Transport fares could be reviewed again following a fresh round of fuel price reductions across Ghana, with major Oil Marketing Companies (OMCs) lowering pump prices in response to the cedi’s continued appreciation. This development is likely to revive public calls for the Ghana Private Road Transport Union (GPRTU) to implement an additional fare cut, barely a month after announcing a 15% reduction in May, of which some commercial vehicle operators are still hesitant in effecting the directive.
In March 2025, the GPRTU stated that it would consider lowering fares if fuel prices dropped to around GH¢12 per litre. That threshold has now been crossed, with multiple OMCs adjusting prices below the benchmark.
Star Oil, has reduced petrol from GH¢12.99 to GH¢11.77 per litre and diesel from GH¢13.99 to GH¢12.49. GOIL, another top brand, dropped petrol from GH¢13.27 to GH¢12.52 and diesel from GH¢13.27 to GH¢12.98. Allied was the first to act last week, pricing petrol at GH¢12.15 and diesel at GH¢13.35 per litre.
More OMCs are expected to adjust prices from June 2, 2025, continuing a two-week price reduction window.
The Chamber of Oil Marketing Companies attributes the drop in pump prices primarily to the cedi’s sharp appreciation. “In the second half of May 2025, the Ghanaian cedi appreciated significantly against the US dollar, strengthening from GH¢13.99 to GH¢12.15, a gain of approximately 13.11%,” the Chamber said in its Price Outlook Report.
It also noted that international market prices for crude and refined products have risen slightly, meaning the local price drop is not due to lower global oil prices but rather exchange rate gains.

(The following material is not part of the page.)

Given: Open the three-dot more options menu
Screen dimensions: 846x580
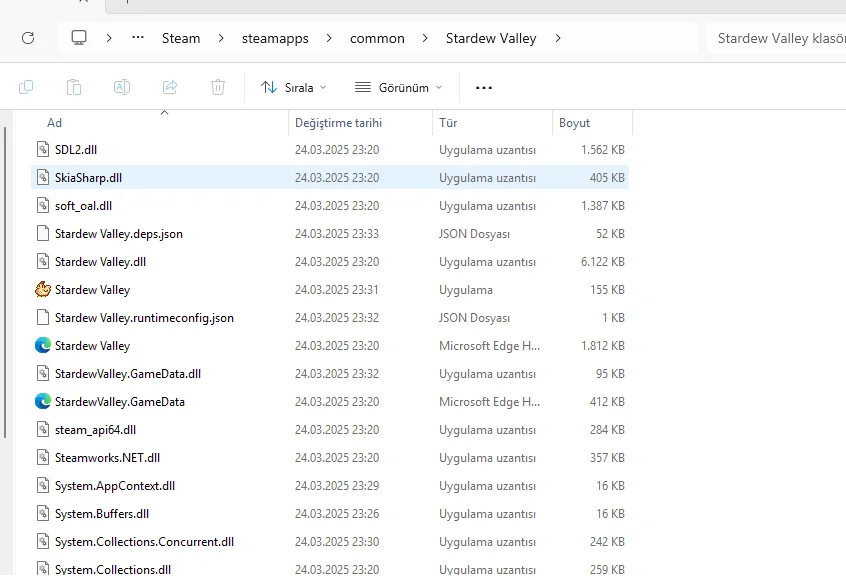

Despite the reduced prices, some industry experts have questioned the scale of the reductions, suggesting that OMCs could have passed on even greater savings to consumers.
The Chamber added that Brent crude prices, which had dropped to just above $60 per barrel in April 2024, have been recovering. Improved sentiment following trade deals, including a U.S.-UK agreement and a 90-day accord with China, has helped stabilize Brent around $64 per barrel. The U.S. Energy Information Administration (EIA) projects Brent will average $65.85 in 2025 but fall to $59.24 in 2026 as global supply outpaces demand.
For now, attention turns back to the GPRTU, as commuters and consumer advocates will be watching whether further reductions in fuel prices will translate to lower transport fares across the country.